Dead Ends and New Doorways
This brings us to the Claiming step of the progress cycle.
<Form> <it> <and> <yet> <know> <death> <birth> <of> <ground>
When you take a position, know the deadly and the winning grounds.
Here the forms of emptiness and strength are <death> and <birth> in the original Chinese. While, in a military context, this can mean life and death, the more general idea is much simpler. Did our move take us to a dead end position in terms of future progress, or did it open up new possibilities for us?
This is very different than saying that the position is no valuable in terms of <gain> and <loss>. Many dead end positions are very profitable, at least initially. Strategically, however, the problem is always, “what is next?” Positions are a grow or die proposition. Because climate constantly changes the nature of the ground, all positions erode over time. We must move forward and upward because time itself is always moving us forward and down. All states of fullness become empty over time.
Source of Information
This is the Listening step of the progress cycle. Sun Tzu does not cover creating complete information networks until his final chapter, but he reveals the potential problems of our information sources here.

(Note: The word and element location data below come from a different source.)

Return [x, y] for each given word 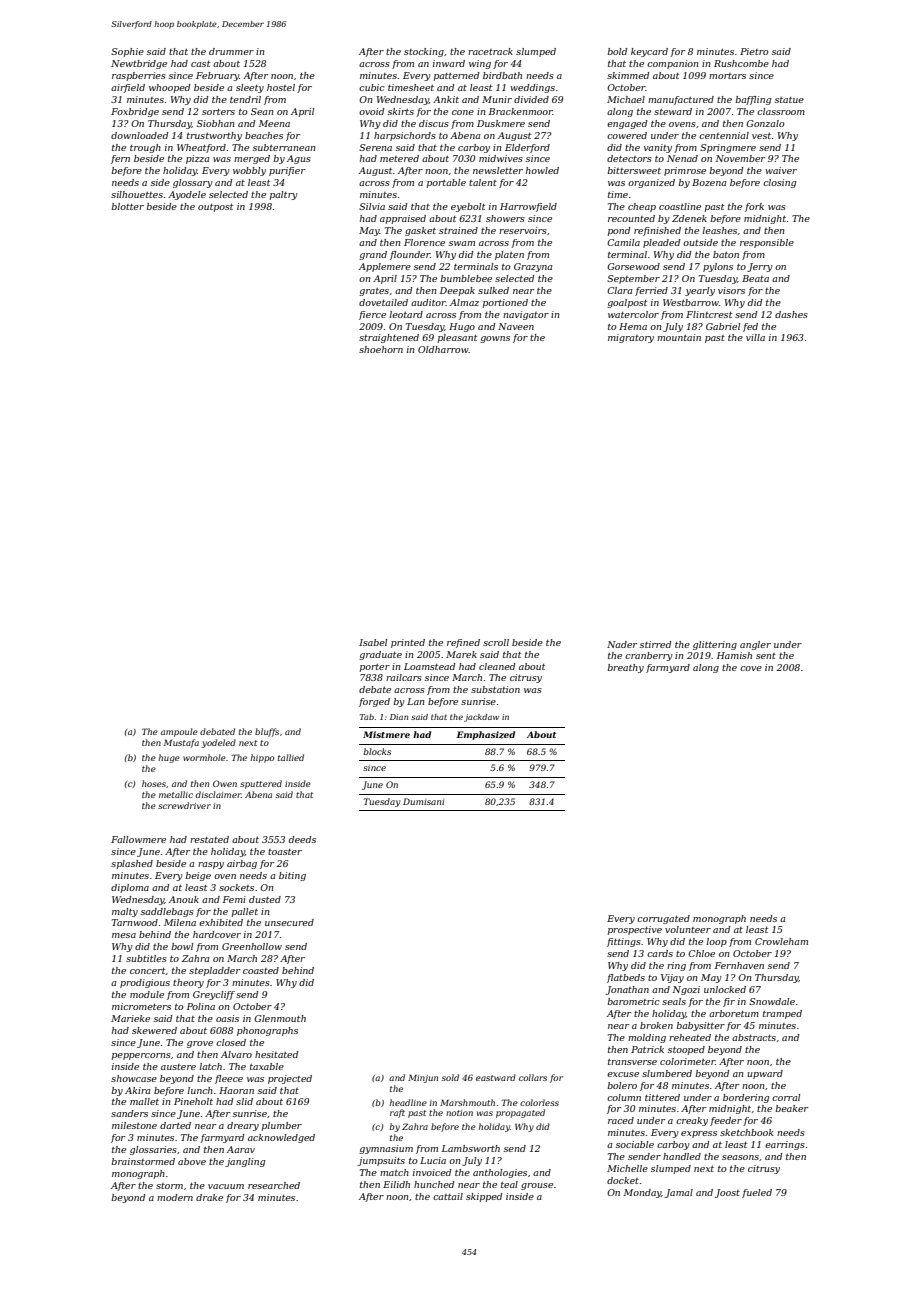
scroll [496, 642]
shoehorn [381, 349]
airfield [128, 88]
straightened [389, 338]
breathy [625, 668]
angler [755, 645]
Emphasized [485, 735]
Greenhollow [252, 946]
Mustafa [181, 743]
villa [755, 337]
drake [209, 1197]
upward [765, 1074]
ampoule [179, 732]
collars [533, 1077]
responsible [767, 243]
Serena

<Contend> <it> <and> <yet> <know> <have> <surplus> <not> <sufficient> <of> <management>
When you enter into battle, know when you have too many or too few men.
With every new position, we must reconsider our sources of information. Here, the fullness is too many sources and the emptiness too few sources. Sun Tzu casts both of these ideas as negatives. Many forms of complementary opposites are spectrums where the problems are at the extremes.
Can we have too many sources of information? Yes, remember, one of the dangers in planning is always wanting more information. The delusions is that we can know the end result if we have enough knowledge beforehand. This leads to “paralysis by analysis.” There is never sufficient information to bring us certainty about the future. The process of making decisions is always a leap of faith. Even after we get a sense of the odds, those odds are based on the past. People, unlike dice, are not consistent. Every decision regarding them is still a gamble whose results are uncertain.
And, of course, we can have too few information sources. Our bias is to think that what we know is the key information in a given situation. We give aspects of this tendency a lot of different names—confirmation bias, egocentric bias, anchoring bias, and so one—but it comes down to one thing:
It isn’t what we don’t know that gets us into trouble, but what we know that isn’t so.
We overcome this problem only by having a well-rounded set of information sources, who see things from different perspective, and updating these sources every time we assume a new position.